Szef operacyjny Renault: Ktoś musiał ponieść konsekwencje
"Briatore uważał się za moralnie odpowiedzialnego i złożył rezygnację"
17.09.0916:38
2632wyświetlenia
Szef operacyjny Grupy Renault - Patrick Pelata powiedział, że ktoś musiał ponieść konsekwencje za postępowanie francuskiej stajni w zeszłorocznym wyścigu o Grand Prix Singapuru.
Nie znam wszystkich detali, ale popełniono wykroczenie i każde wykroczenie wymaga sankcji- powiedział Pelata francuskiemu radiu RTL po tym, jak Flavio Briatore i Pat Symonds opuścili w środę zespół z Enstone.

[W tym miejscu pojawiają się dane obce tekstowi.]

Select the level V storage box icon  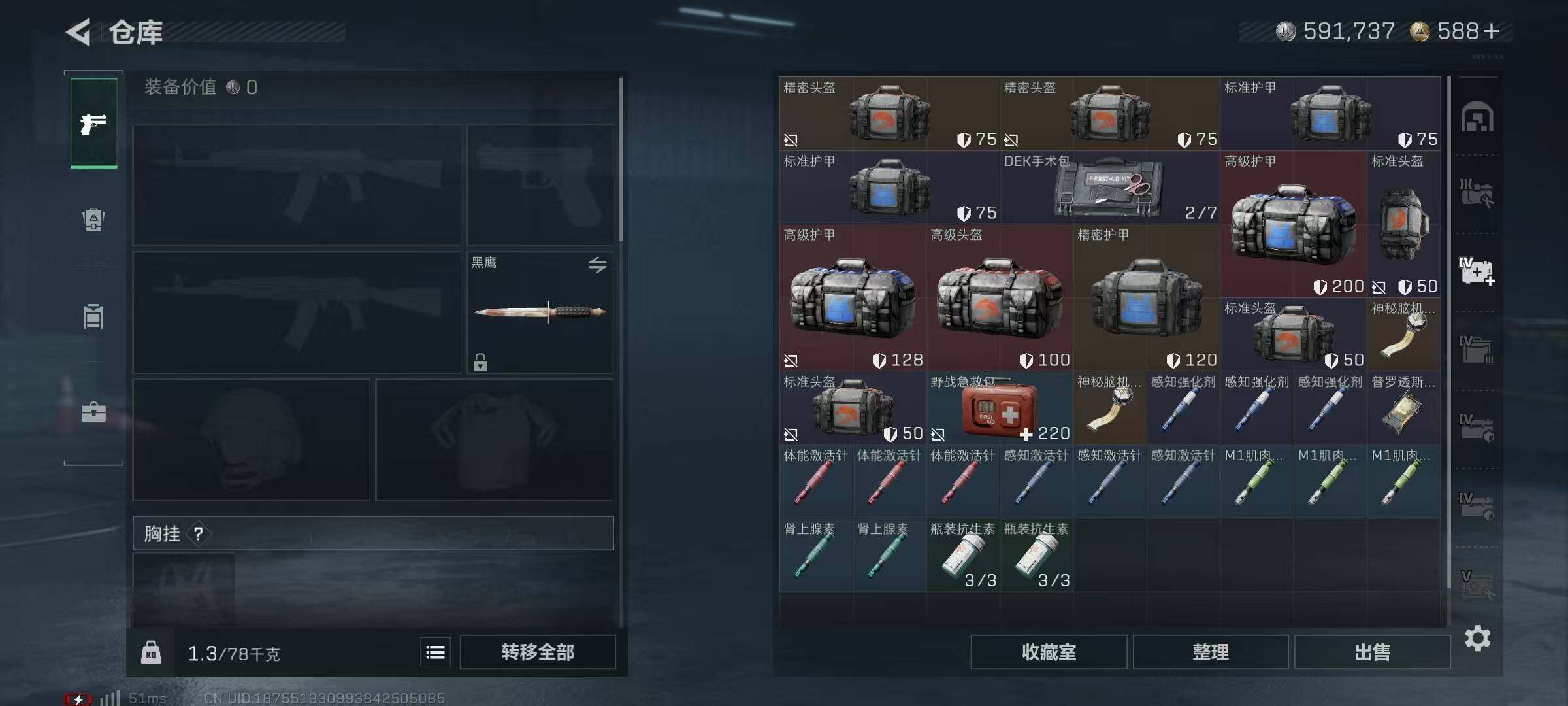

Piquet już wcześniej odszedł, a Symondsa także już nie ma. Briatore uważał się za moralnie odpowiedzialnego i złożył rezygnację.
Renault ogłosiło wczoraj, że nie będzie spierać się z argumentami Światowej Rady Sportów Motorowych FIA (WMSC) podczas posiedzenia zaplanowanego na 21 września. Pelata dodał:
Wszyscy będziemy znali więcej detali po tym, co stanie się w najbliższy poniedziałek podczas posiedzenia WMSC. W tej chwili mamy przypuszczenia, ale nie ulega wątpliwości, że popełniono błąd.
Szef operacyjny Renault przyznał, że cała afera to duży cios dla francuskiego koncernu, ale zasugerował, że działania Briatore i Symondsa nie powinny mieć wpływu na resztę zespołu.
Nie podoba nam się to, ale nie chcemy, aby błędy dwóch ludzi rzutowały na pracę całej firmy i całego zespołu Formuły 1- powiedział Pelata. Dodał, że nie jest to odpowiedni moment na zastanawianie się nad przyszłością Renault w F1, a także nie chciał potwierdzić, czy były mistrz świata Alain Prost jest faworytem do objęcia posady Briatore:
Jest za wcześnie, aby odpowiadać na te pytania.